* STATED GOAL A
List every year mentioned in the passage on the history of RAF Predannack Down, in the order they first appear.

++++ SUPPLIED TEXT ++++

Building work began for an RAF advanced night fighter base to protect the nearby ports of Falmouth and Penzance during 1940 and RAF Predannack Down opened in 1941 as part of Portreath Sector. It later transferred to RAF Coastal Command until it went into care and maintenance on 1 Jun 1946.
During the Second World War Coastal Command squadrons flew anti-submarine sorties into the Bay of Biscay as well as convoy support in the western English Channel using aircraft such as Bristol Beaufighters and De Havilland Mosquitoes.
After a short period of experimental use by Vickers under the supervision of Barnes Wallis around 1951, the base was taken over by the Royal Navy on 15 Dec 1958.
The airfield was allocated the ICAO code EGDO but this fell out of use as it became a satellite airfield for nearby RNAS Culdrose, to handle intensive helicopter operations and as a relief landing ground. There is also a small range on the site and the RN Fire Fighting School moved here in 1971.

++++ RECORDS PROVIDED ++++

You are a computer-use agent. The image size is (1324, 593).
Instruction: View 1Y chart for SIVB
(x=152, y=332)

++++
++++ RECORDS PROVIDED ++++

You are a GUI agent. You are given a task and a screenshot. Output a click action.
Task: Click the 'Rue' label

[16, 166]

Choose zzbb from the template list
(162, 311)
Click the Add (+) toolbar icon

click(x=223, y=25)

++++

* STATED GOAL B
In the records, edit the lines starting at "You are a GUI" and ending at "click(x=223, y=25)": replace "template" with "preset", keep everything else unchanged, and return only those lines.

* CORRECT ANSWER A
1940, 1941, 1946, 1951, 1958, 1971

* CORRECT ANSWER B
You are a GUI agent. You are given a task and a screenshot. Output a click action.
Task: Click the 'Rue' label

[16, 166]

Choose zzbb from the preset list
(162, 311)
Click the Add (+) toolbar icon

click(x=223, y=25)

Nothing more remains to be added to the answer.